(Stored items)
· · · ·

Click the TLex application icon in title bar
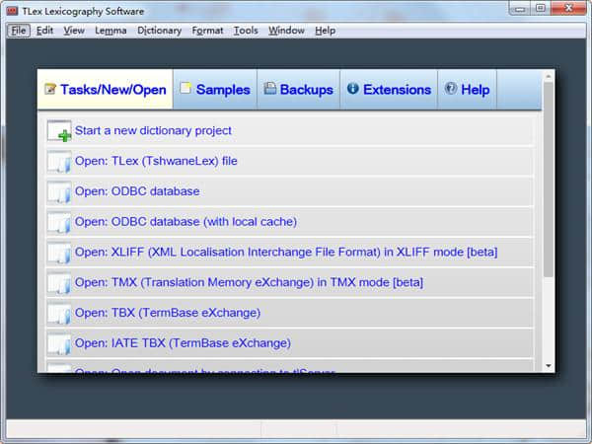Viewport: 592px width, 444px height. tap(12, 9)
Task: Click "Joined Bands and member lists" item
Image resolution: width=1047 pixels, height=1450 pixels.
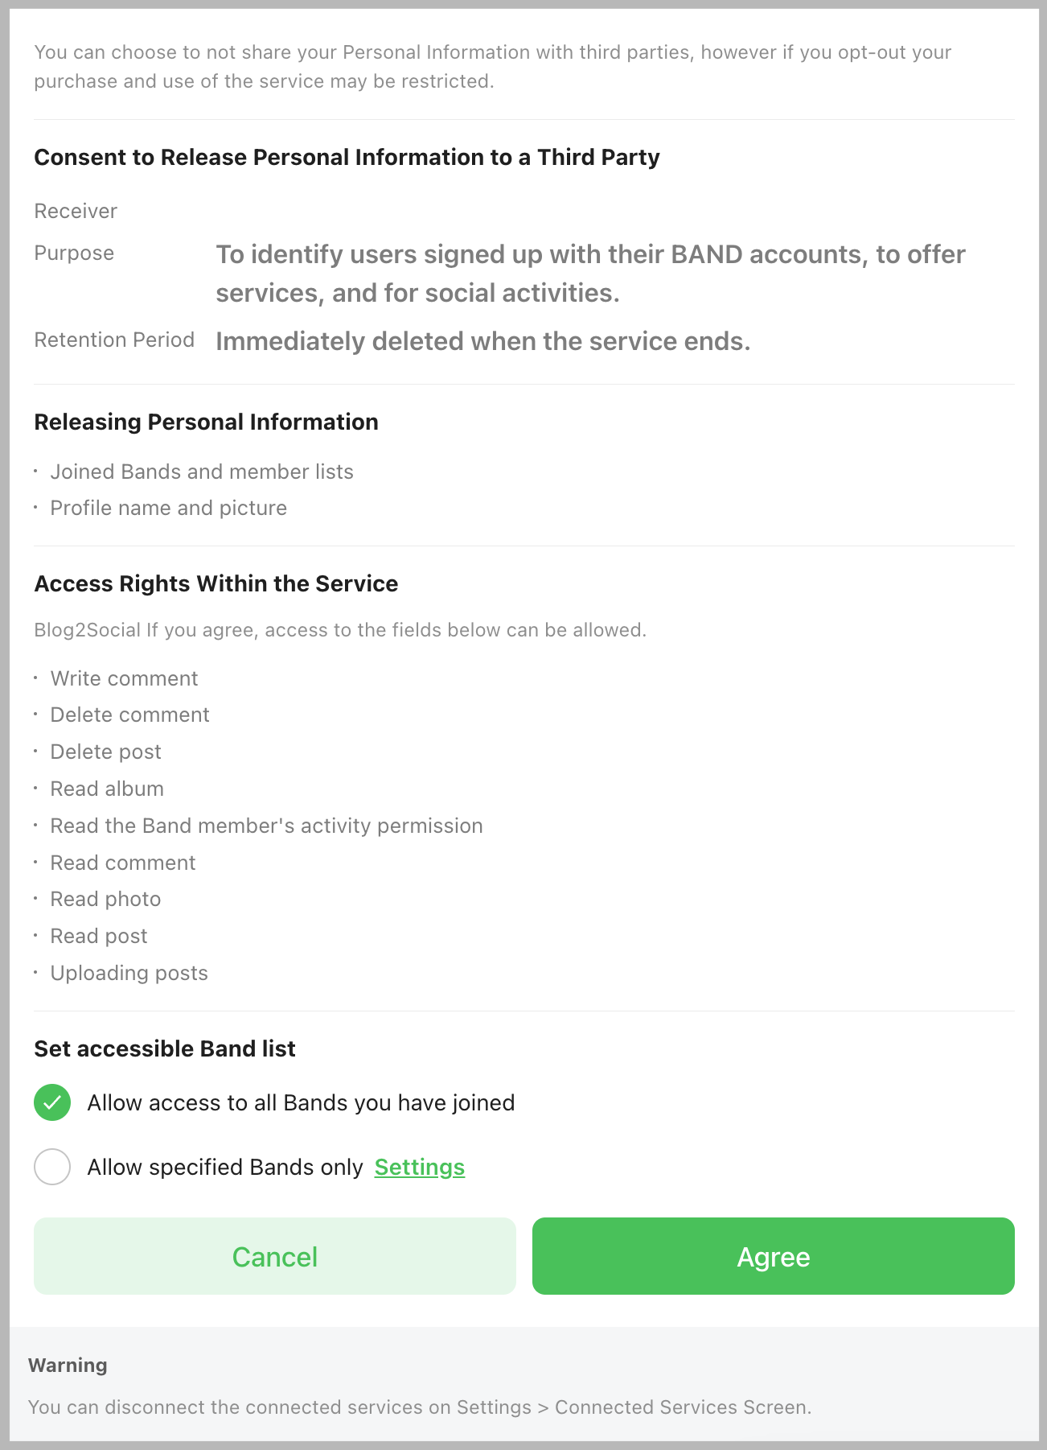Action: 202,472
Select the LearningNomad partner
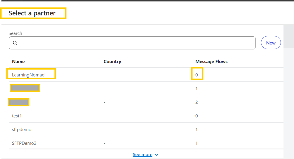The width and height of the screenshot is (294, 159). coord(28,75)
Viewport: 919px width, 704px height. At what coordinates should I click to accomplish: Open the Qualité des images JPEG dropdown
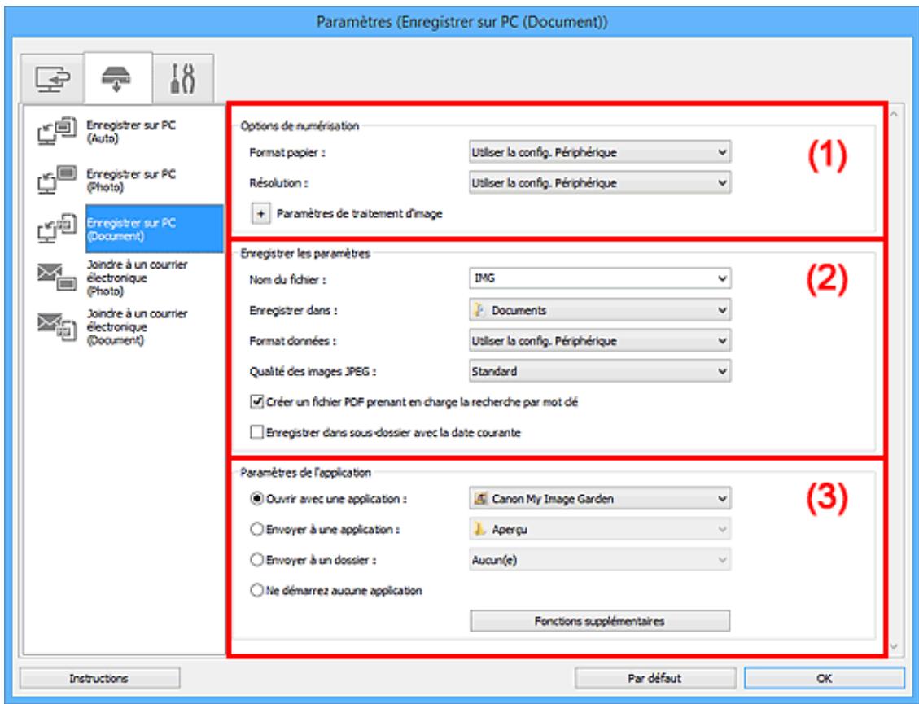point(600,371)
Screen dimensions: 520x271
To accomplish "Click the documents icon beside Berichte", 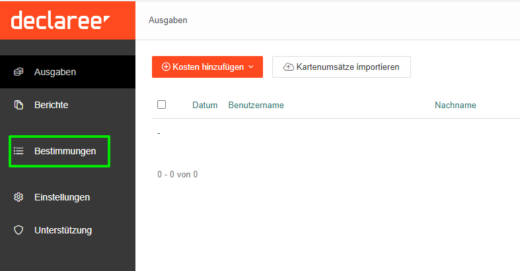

· · · ·

◆ Problem statement
Leaving the pictures out, reproduce the entries above exactly.

◆ Solution below
Click the TLex application icon in title bar
Viewport: 592px width, 444px height. tap(12, 9)
Task: Click "Joined Bands and member lists" item
Image resolution: width=1047 pixels, height=1450 pixels.
Action: 202,472
Select the LearningNomad partner
The width and height of the screenshot is (294, 159). coord(28,75)
Viewport: 919px width, 704px height. At what coordinates should I click to accomplish: Open the Qualité des images JPEG dropdown
point(600,371)
Screen dimensions: 520x271
To accomplish "Click the documents icon beside Berichte", 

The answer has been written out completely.